Colaboración: Silencios en La Habana

por © NOTICINE.com
Chango, en primer plano, con Sergio Berrocal a su lado
Por Sergio Berrocal

Odio por igual, y con la misma rabia creadora e independentista de los gitanos de Emir Kusturica, a las cofradías de las chulerías y a todos sus secuaces, desde los de los burdeles míticos de París hasta los de los estudios de cine donde algún director que nunca brilló hasta puede creerse el rey del mambo de la pedantería.

Aquel talentoso Emir Kusturica, que con “Underground” dio un tirón de orejas a los que se reían en el Oeste pensando que el comunismo recién enterrado había terminado con la imaginación y la creatividad de los cineastas que tuvieron que sufrir las locuras totalitarias y entre gulag y fusilamiento tuvimos el Potemkine redentor con sus locas escaleras que habría adorado Alfred Hitchcock.

Kusturica nos extasió con sus músicos gitanos que rebuscaban en los instrumentos de viento más clásicos sones que nunca habíamos oído.

En este invierno con olor a jazmin chiquito de primavera, los “plumíferos”, como habría dicho aquel cachondo primer ministro europeo para ajustar cuentas con ciertos periodistas, se lo están pasando bomba tratando de saber hasta dónde llega la “crueldad” y probablemente hasta el “sadismo” del director francés Abdellatif Kechiche con las actrices que le dieron con “La vie d’Adèle”. la Palma de Oro en el pasado festival de Cannes.

Maldicen, graznan, eructan los gacetilleros que no saben más que repetir como los bobos a sueldo que Kechiche trató a sus intérpretes como el Cardenal de Richelieu a los mosqueteros del Rey cuando la Reina le volvía majara.

Pero, bueno, ¿y a mí qué me importa que el rodaje de esa película fuese endemoniado, cuando los mismos que crucifican al director dicen que es lo mejorcito que tiene hoy día el cine francés?.

Cuando te presentas ante tamaños jueces enanos de padre habiendo imaginado y realizado previamente una película como “Cuscús”, te puedes echar a dormir y ser el diablo en persona que tu dios no te castigará.

Si yo fuese ese director al que arrojan a los leones del machismo más desaforado, reuniría a las supuestas mártires,  Léa Seydoux y Adèle Exarchopoulos, y les preguntaría con mi rostro más angelical: “Adèle, ¿crees realmente que yo soy capaz de mostrarme tan cruel con vosotras?”.

Algo parecido hizo hacia 1990 un primer ministro europeo durante un congreso de su partido celebrado en la capital de su país. Un país que pudo ser, por qué no, España.

→ **TAREA BREVE 1**:
Traduce al inglés esta oración de la columna sobre Kechiche: "Kusturica nos extasió con sus músicos gitanos que rebuscaban en los instrumentos de viento más clásicos sones que nunca habíamos oído."
→ **TAREA BREVE 2**:
Responde a partir de la columna sobre Kechiche:
(a) ¿Qué película de Emir Kusturica se nombra?
(b) ¿Qué premio obtuvo "La vie d'Adèle" y en qué festival?
(c) ¿Hacia qué año hizo algo parecido un primer ministro europeo?
→ **TAREA BREVE 3**:
Por favor, prolonga la columna sobre Kechiche desde su última oración.
Las líneas siguientes proceden de otra fuente.

→ **DATOS APORTADOS**:
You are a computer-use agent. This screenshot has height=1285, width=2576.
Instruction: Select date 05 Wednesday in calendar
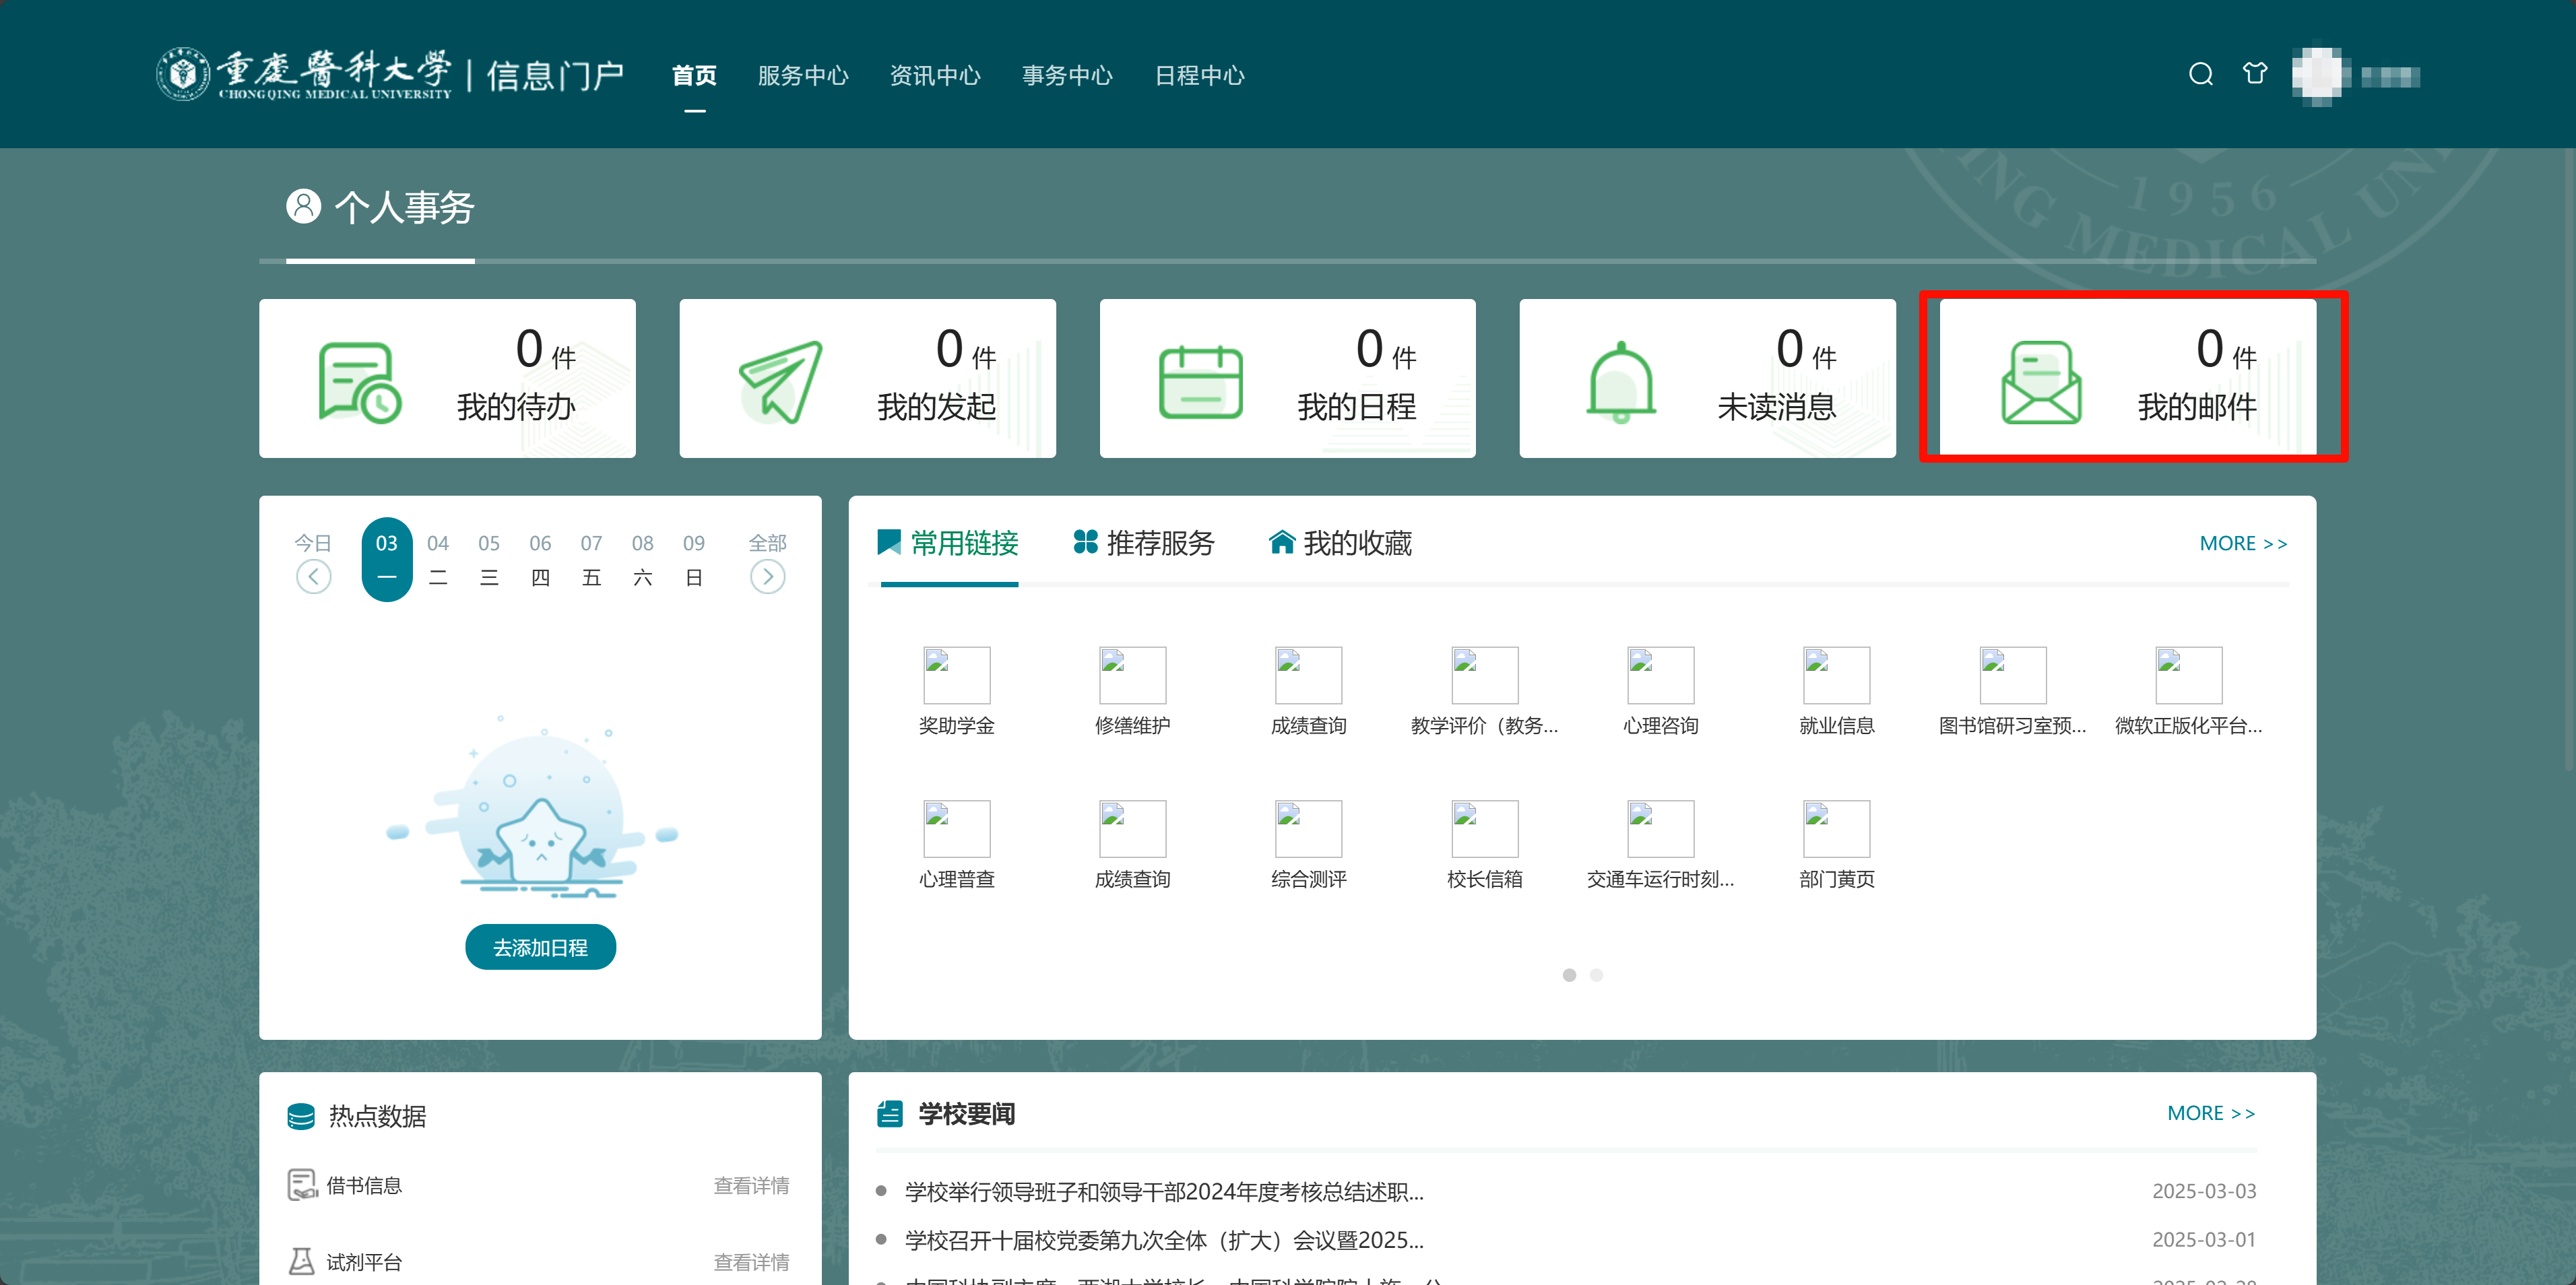(x=488, y=559)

→ **RESPUESTA ESCRITA 1**:
Kusturica enthralled us with his Gypsy musicians, who searched the most classical wind instruments for sounds we had never heard.

→ **RESPUESTA ESCRITA 2**:
(a) "Underground".
(b) La Palma de Oro, en el festival de Cannes.
(c) Hacia 1990.

→ **RESPUESTA ESCRITA 3**:
En aquella importantísima reunión, el presidente del gobierno se salió de madre y con los ojos inyectados de sangre arremetió contra algunos periodistas cuyos comentarios todavía calentitos en las ediciones de la mañana se le habían atragantado como una mala espina de cabrito ibérico. Buscando, rebuscando cómo arrodillarlos les trató de “plumíferos”.

Unas horas después, la gente del partido reunió en una salita del mismo Palacio de Congresos a unos pocos periodistas, dos de ellos extranjeros como testigos. Yo era uno de los dos.

Después de acomodarnos con las hemorroides de la preocupación en una mesa camilla en la que sólo faltaba el brasero para darle ternura familiar, el premier sonrió como si ya hubiese olvidado el descomunal cabreo que acababa de vomitar.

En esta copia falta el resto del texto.